While Hornsby unquestionably benefited from the lively-ball era ushered in by Babe Ruth in 1920, the truly important metrics–WAR, WPA, OPS+, and adjusted Batting Runs are all adjusted to compensate for the era in which Hornsby played.  Nevertheless, it is jaw-dropping to view Hornsby’s raw numbers during the roaring ’20s;

  • Batting averages of .387, .397, .401, .403, and .424
  • Six (!) consecutive seasons leading the league in on-base percentage, slugging percentage, and OPS+
  • Eight (!) seasons batting .370 or better
  • A 1922 statistical line of 250 hits, 46 doubles, 42 home runs, 152 RBI, a .401 batting average, and 450 total bases

Only Babe Ruth and Barry Bonds can boast such consistently astronomical statistical lines.  And yet, be it his reputation for lackluster defense, his clubhouse troublemaking, or his existence in the shadow of Ruth, Hornsby is rarely included in discussions of the game’s greatest all-time players, even when the discussion is narrowed to just second baseman.  Indeed, if I recall correctly, James had both Morgan and Jackie Robinson ahead of Hornsby in terms of peak value, the latter an utterly unjustifiable selection likely made as part of James’ agenda of political correctness.

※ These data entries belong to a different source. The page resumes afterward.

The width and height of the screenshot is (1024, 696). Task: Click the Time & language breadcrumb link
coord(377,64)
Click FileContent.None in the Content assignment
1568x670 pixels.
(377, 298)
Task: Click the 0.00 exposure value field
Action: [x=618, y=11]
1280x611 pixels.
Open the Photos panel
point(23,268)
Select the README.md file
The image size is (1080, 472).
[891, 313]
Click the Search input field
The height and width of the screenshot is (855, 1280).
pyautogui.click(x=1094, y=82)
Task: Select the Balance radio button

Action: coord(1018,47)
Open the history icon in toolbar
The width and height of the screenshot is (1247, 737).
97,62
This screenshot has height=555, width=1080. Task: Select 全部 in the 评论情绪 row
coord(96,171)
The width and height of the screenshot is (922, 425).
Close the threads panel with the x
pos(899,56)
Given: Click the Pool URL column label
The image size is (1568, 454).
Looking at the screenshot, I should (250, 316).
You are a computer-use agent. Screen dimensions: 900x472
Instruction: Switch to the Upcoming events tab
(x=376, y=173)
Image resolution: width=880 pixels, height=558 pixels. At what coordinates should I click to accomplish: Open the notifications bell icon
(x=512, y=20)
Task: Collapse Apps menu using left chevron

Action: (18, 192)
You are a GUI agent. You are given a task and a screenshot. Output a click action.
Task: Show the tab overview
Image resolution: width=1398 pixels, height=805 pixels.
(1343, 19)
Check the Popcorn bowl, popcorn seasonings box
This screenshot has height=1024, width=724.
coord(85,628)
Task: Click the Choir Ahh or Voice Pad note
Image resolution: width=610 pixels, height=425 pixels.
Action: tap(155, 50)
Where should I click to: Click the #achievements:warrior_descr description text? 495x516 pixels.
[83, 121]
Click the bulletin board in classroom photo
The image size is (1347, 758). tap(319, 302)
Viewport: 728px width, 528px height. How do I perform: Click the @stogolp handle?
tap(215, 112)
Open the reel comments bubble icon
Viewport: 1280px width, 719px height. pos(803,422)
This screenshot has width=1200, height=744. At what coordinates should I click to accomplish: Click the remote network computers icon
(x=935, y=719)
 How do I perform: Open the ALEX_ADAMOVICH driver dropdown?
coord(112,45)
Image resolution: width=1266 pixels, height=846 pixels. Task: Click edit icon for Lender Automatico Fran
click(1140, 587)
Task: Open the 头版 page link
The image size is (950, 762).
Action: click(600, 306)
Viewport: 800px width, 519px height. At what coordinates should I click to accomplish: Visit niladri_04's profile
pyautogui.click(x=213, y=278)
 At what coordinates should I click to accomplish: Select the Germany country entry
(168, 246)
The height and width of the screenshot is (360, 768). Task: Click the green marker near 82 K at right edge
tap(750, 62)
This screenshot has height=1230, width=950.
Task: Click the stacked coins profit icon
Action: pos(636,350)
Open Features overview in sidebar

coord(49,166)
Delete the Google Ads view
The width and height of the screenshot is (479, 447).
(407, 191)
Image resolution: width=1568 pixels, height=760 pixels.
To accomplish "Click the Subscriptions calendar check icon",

(After all, in his most recent installment of the Historical Baseball Abstract, James selected Oscar Charleston as the third-best player to ever suit up, despite the fact that he never earned a single win share or faced Major League competition.  Selecting Charleston ahead of Willie Mays, Mickey Mantle, Lou Gehrig, Barry Bonds, Ted Williams, Stan Musial, Hank Aaron, and many, many others may only be interpreted as James’ desperate attempt as a white liberal to include Negro League players despite the fact that the author’s entire book was based on rating players based on their statistical records.)

James’ maniacal liberalism aside, a closer look at Hornsby’s peak seasons reveals just how dominant a second baseman he was in the National League of the 1920s:

 1917  41.3  164  169  .796 9.9
 1921  78.3 191  191 .845  10.8
 1922  96.3 198   207 .864   10.0
 1924  97.8 221   222 .895  12.1
 1925  87.5 208   210 .883 10.2
 1927 63.8 177   175  .812 10.1
 1929  75.9 174   178  .823  10.4

Hornsby’s reign at the plate during the ’20s was so complete that the two seasons not included in the table above–1920 and 1923–saw the legendary second-baseman hit .370 and .384, respectively.  Of course, astronomical batting averages weren’t necessarily uncommon during Hornsby’s era, but you nevertheless didn’t find many players, regardless of position, who posted OPS+ figures of 185 (1920) and 187 (1923) in their off-seasons.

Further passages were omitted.